Using highly specific antibodies will make a huge difference in the biological accuracy and quality of your results. EpiCypher is committed to offering the best histone PTM antibodies for your CUT&RUN studies, so you can be confident in your data. If we do not offer an antibody to your target of interest, contact us for recommendations or take the following steps to validate your own antibody.

  1. Obtain 3-5 antibodies (preferably monoclonal) to your PTM from various vendors. Make sure that the antibodies target distinct epitopes.

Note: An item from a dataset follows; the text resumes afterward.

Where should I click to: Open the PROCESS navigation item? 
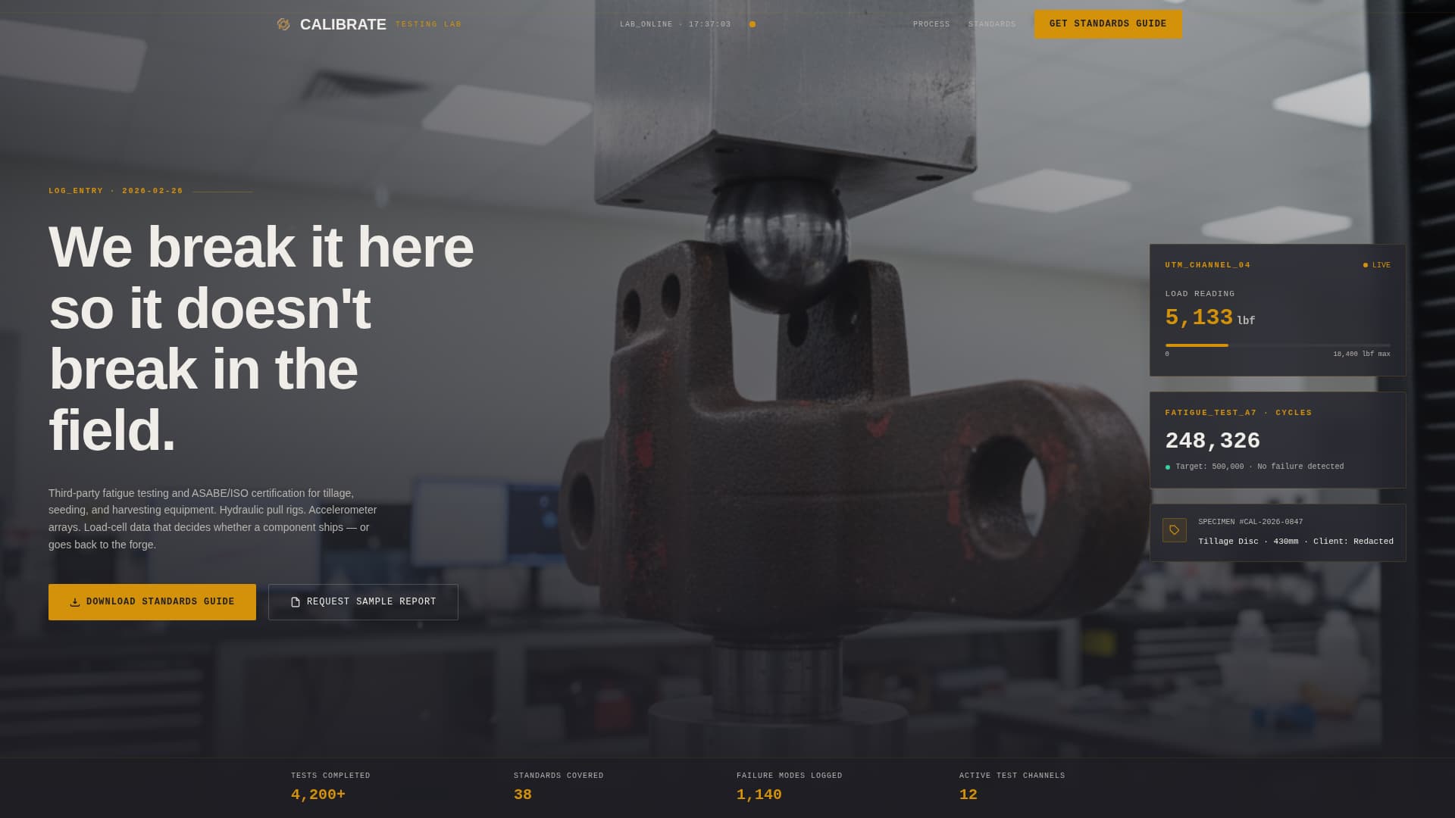pyautogui.click(x=932, y=23)
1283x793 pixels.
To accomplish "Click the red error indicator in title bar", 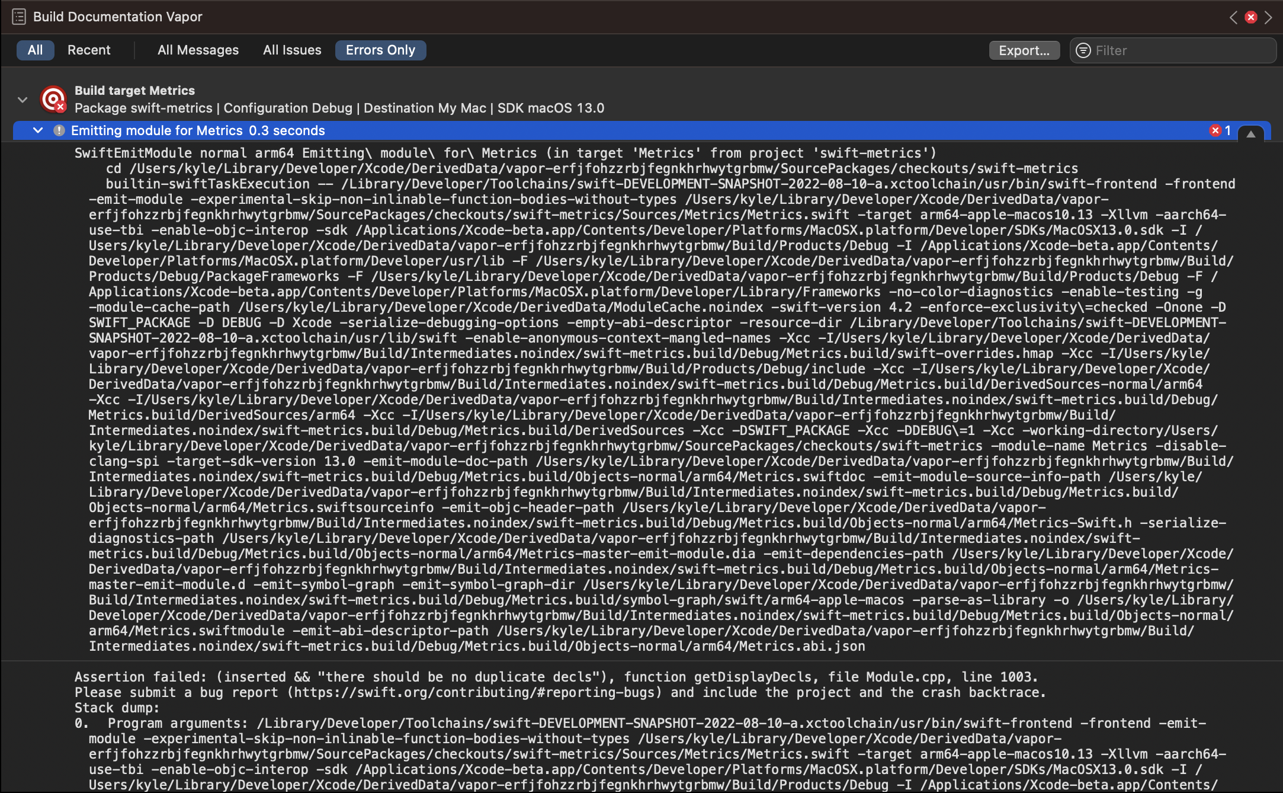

    • EpiCypher scientists have observed that antibodies good for immunofluorescence (IF) applications tend to produce good data in our CUTANA CUT&RUN assays. Although using IF-validated antibodies is NOT a guarantee for success, it may help guide CUT&RUN antibody selection for targets that lack validated reagents
  2. Perform CUT&RUN with all candidate antibodies. Additional controls and recommendations:
  3. Confirm positive and negative controls show expected sequencing results, including data from the SNAP-CUTANA K-MetStat Panel. The negative controls should have low, nonspecific recovery of nucleosomes from the K-MetStat Panel, while the positive control reaction should only recover spike-in nucleosomes carrying the target PTM (e.g. H3K4me3 with less than 20% cross-reactivity to off-targets). Positive controls should also generate robust peaks in expected genomic regions (i.e. sharp peaks at active transcription start sites for H3K4me3). See an expanded discussion and example data here.
  4. Examine sequencing data and compare the profiles from target antibodies as follows:
    • Lysine methylation PTMs: Antibodies should show <20% cross-reactivity using the SNAP-CUTANA K-MetStat Panel. Confirm that the genomic enrichment is consistent with the target PTM biology (e.g. broad vs narrow peak at functional elements) and shows high signal-to-noise.
    • For other PTMs: Compare results and select a specific antibody based on yields, expected target enrichment, and signal-to-noise in sequencing data.